Rewrite the entries from the line containing "Viewport: 751px width, 502px" through the end of the entries, inclusive, substituting "mail" for "envelope" and changing nothing else. Omit the pictures.

+ + +

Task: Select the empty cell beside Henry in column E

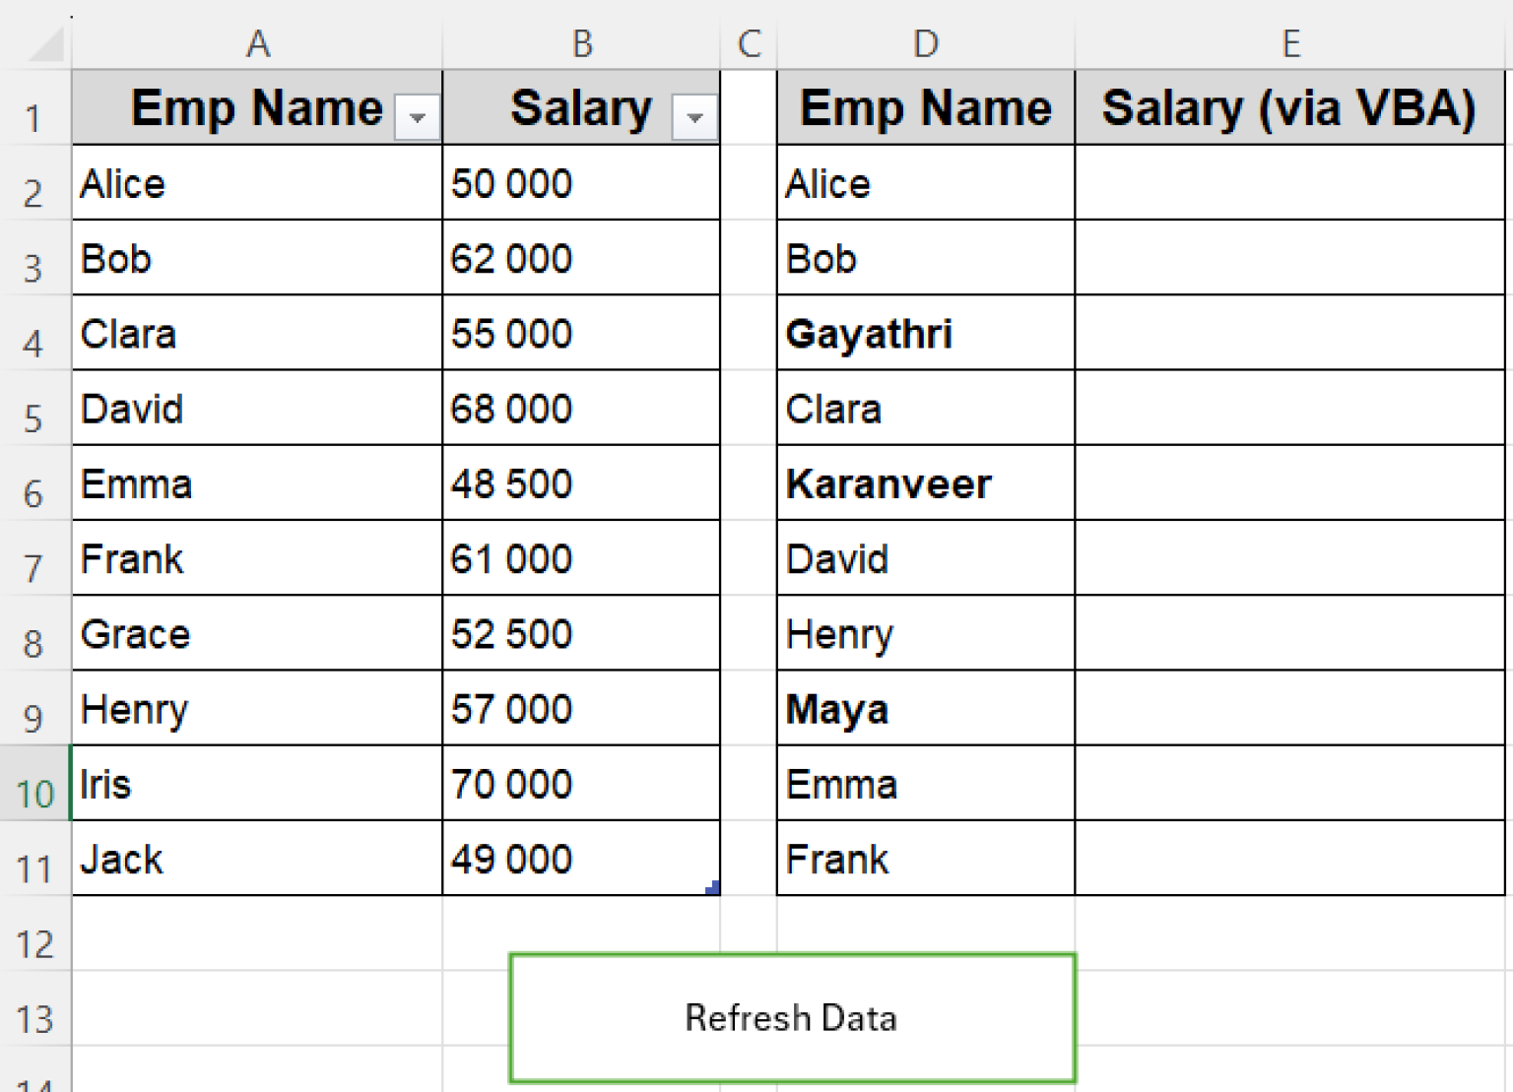Action: tap(1289, 634)

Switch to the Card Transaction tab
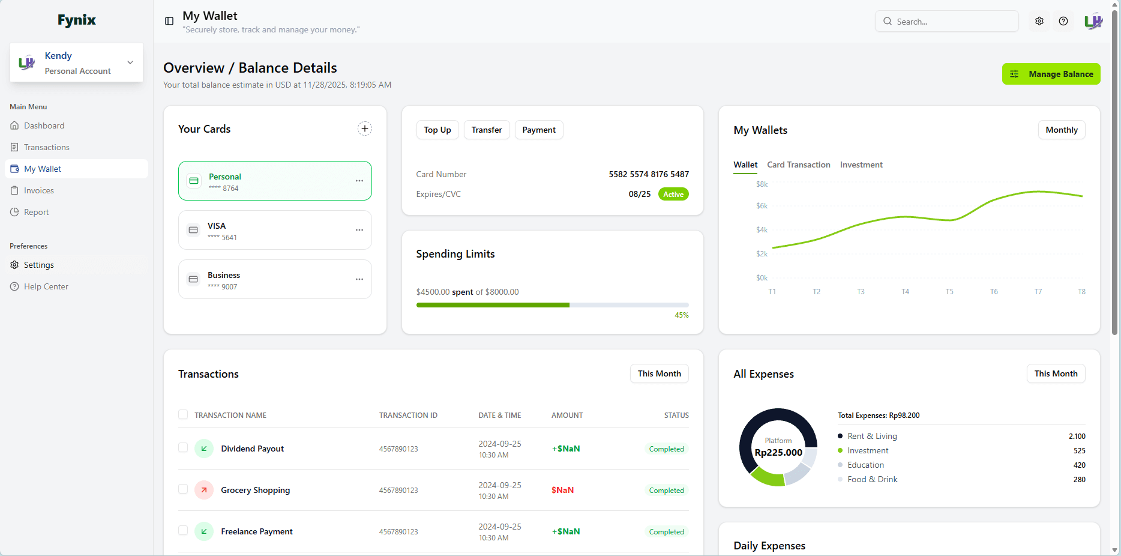799,165
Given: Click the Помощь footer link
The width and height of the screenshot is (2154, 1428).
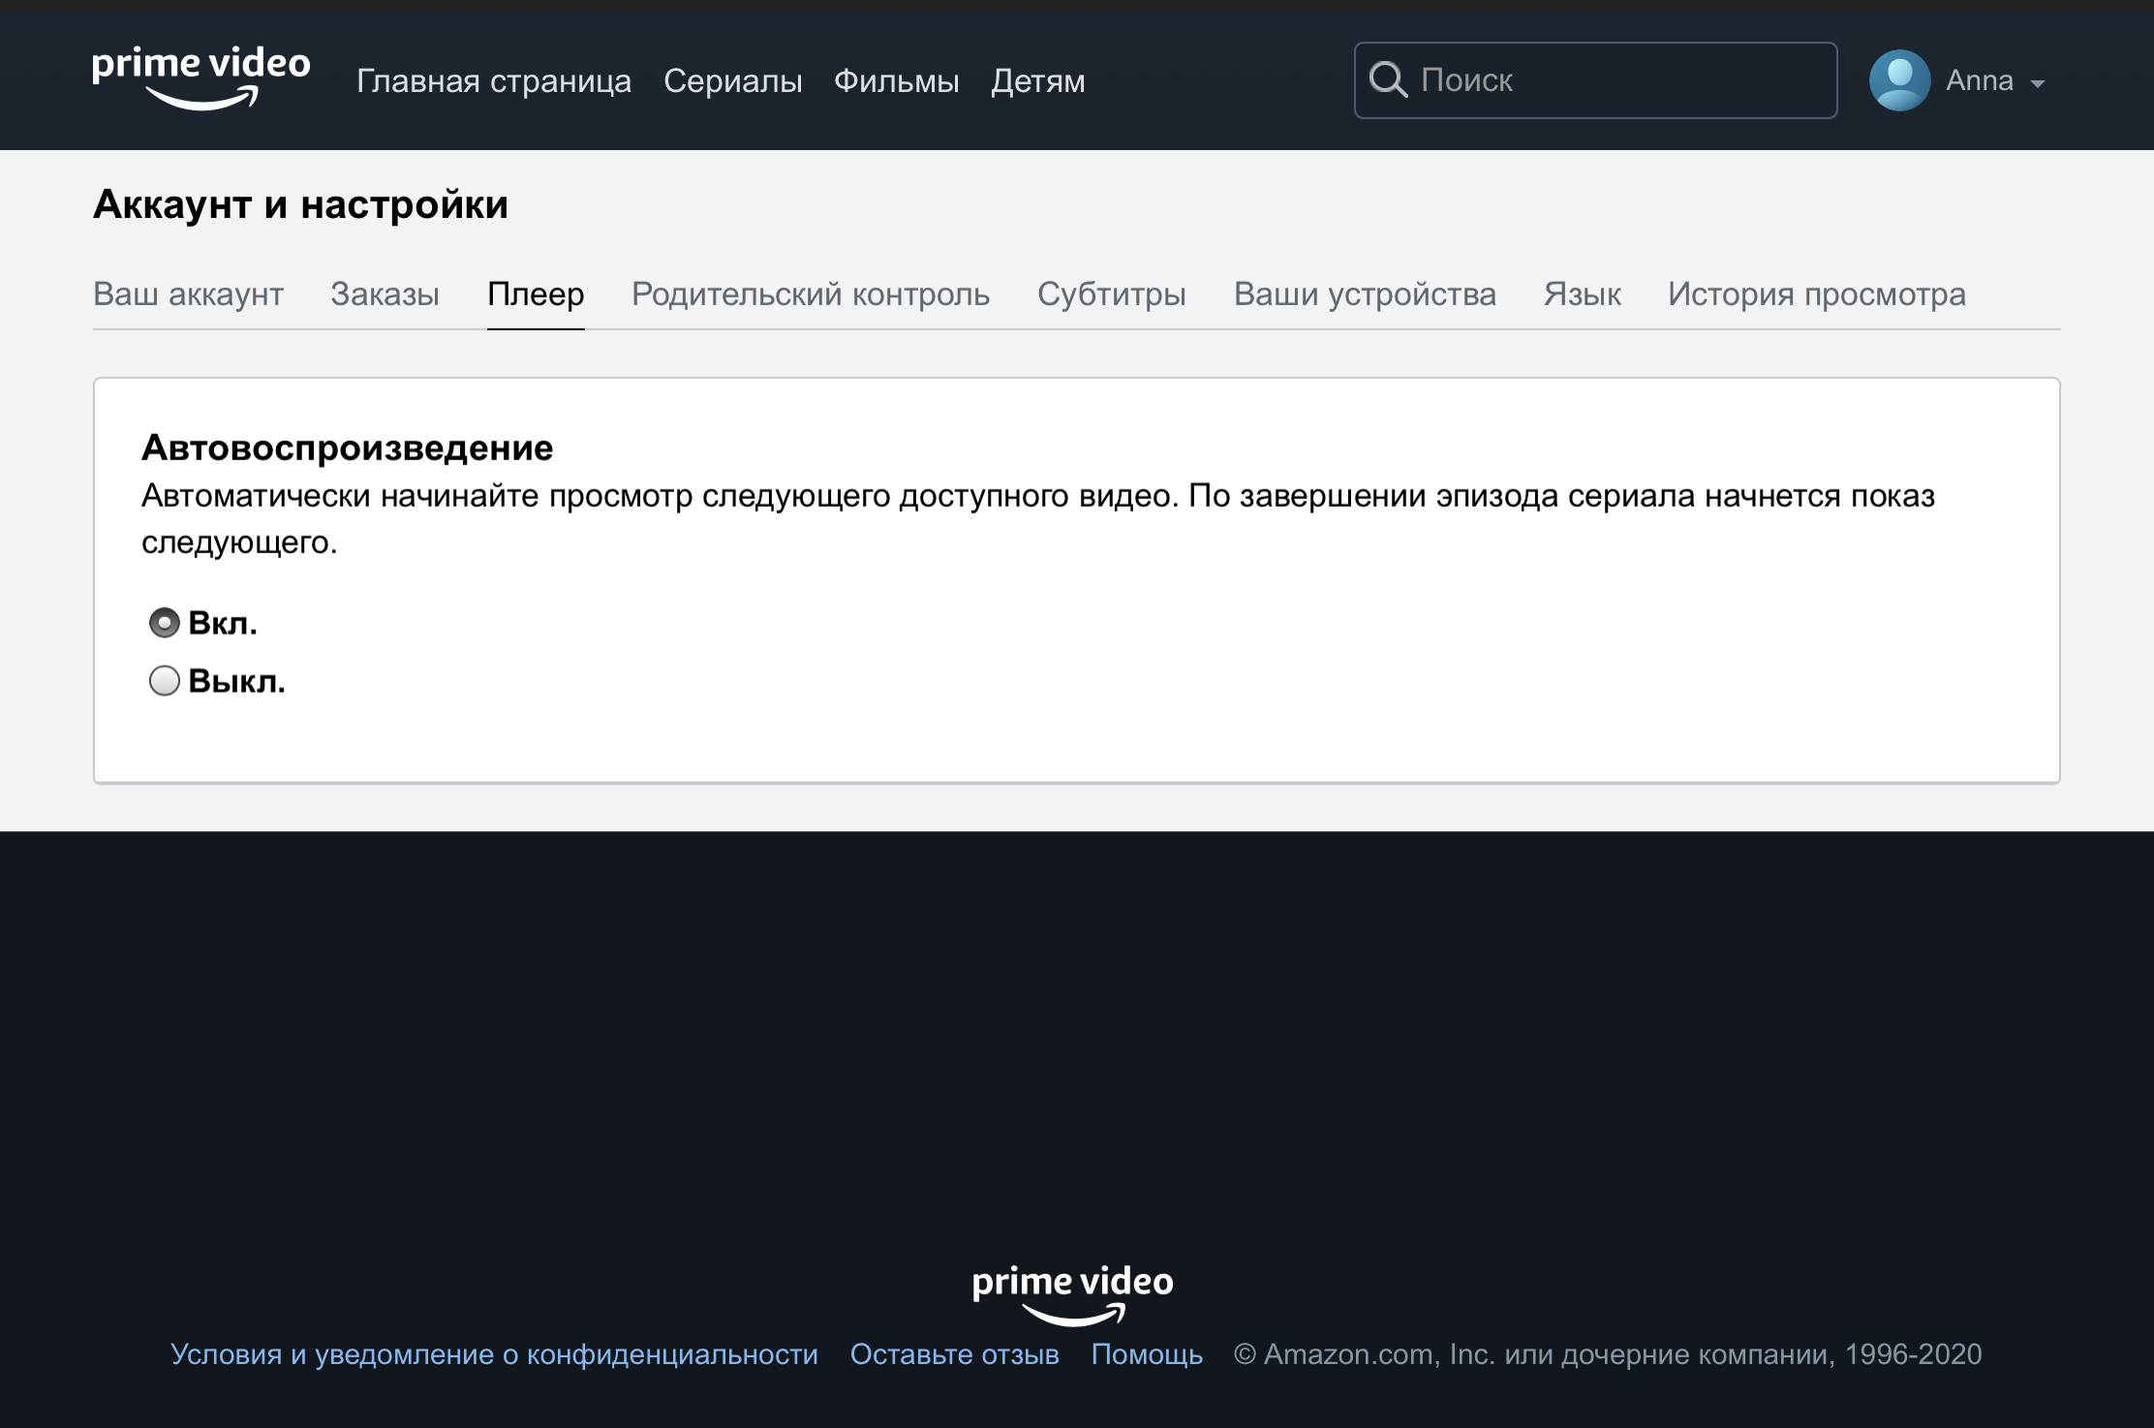Looking at the screenshot, I should tap(1147, 1353).
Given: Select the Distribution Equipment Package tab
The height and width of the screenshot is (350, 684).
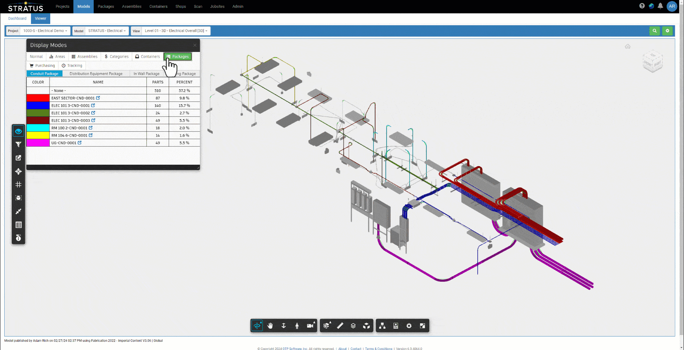Looking at the screenshot, I should (x=96, y=74).
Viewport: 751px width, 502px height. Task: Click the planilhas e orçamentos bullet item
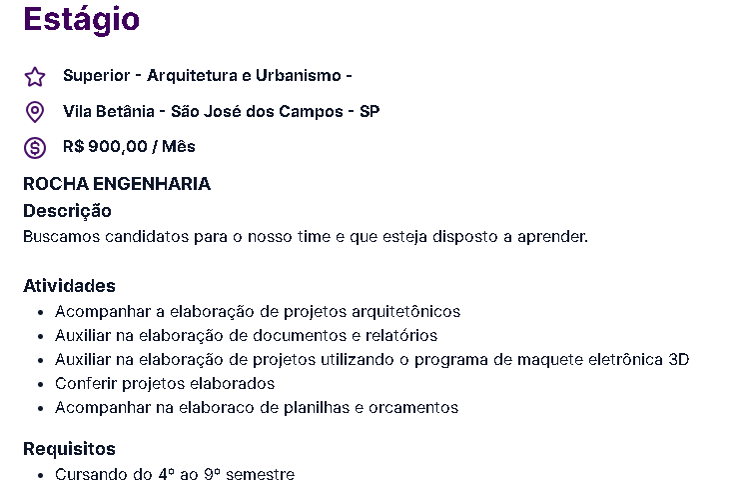click(257, 408)
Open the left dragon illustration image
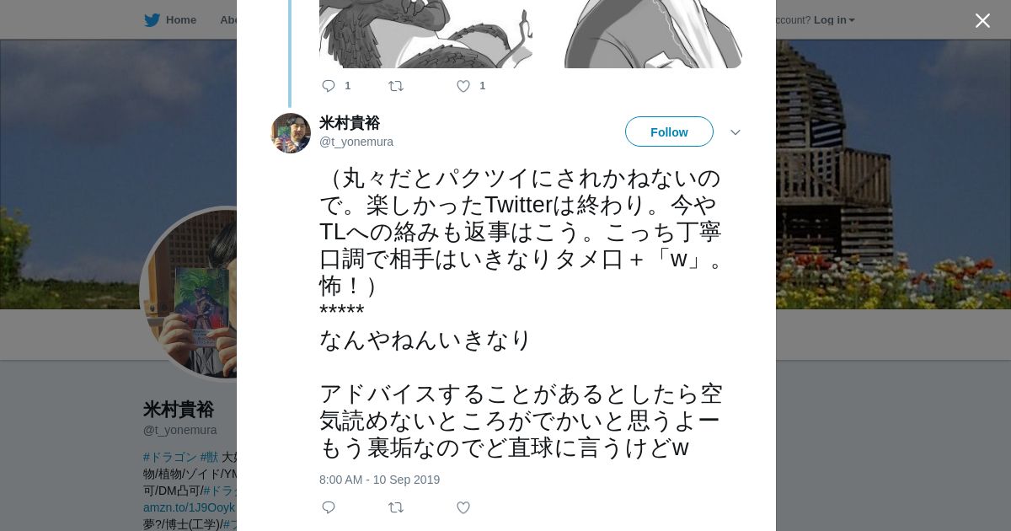This screenshot has width=1011, height=531. point(425,34)
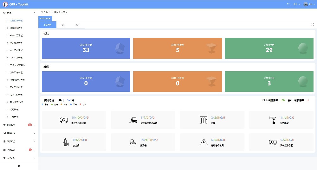The image size is (317, 170).
Task: Click the 压力表 pressure gauge icon
Action: [133, 142]
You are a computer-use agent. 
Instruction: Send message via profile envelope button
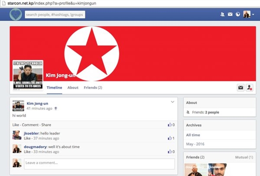click(241, 87)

+ + +

**Correct answer:**
Viewport: 751px width, 502px height. Task: Click the planilhas e orçamentos bullet item
click(257, 408)
Open the left dragon illustration image
This screenshot has width=1011, height=531. point(425,34)
The image size is (317, 170).
Task: Click the 压力表 pressure gauge icon
Action: [133, 142]
You are a computer-use agent. 
Instruction: Send message via profile mail button
click(241, 87)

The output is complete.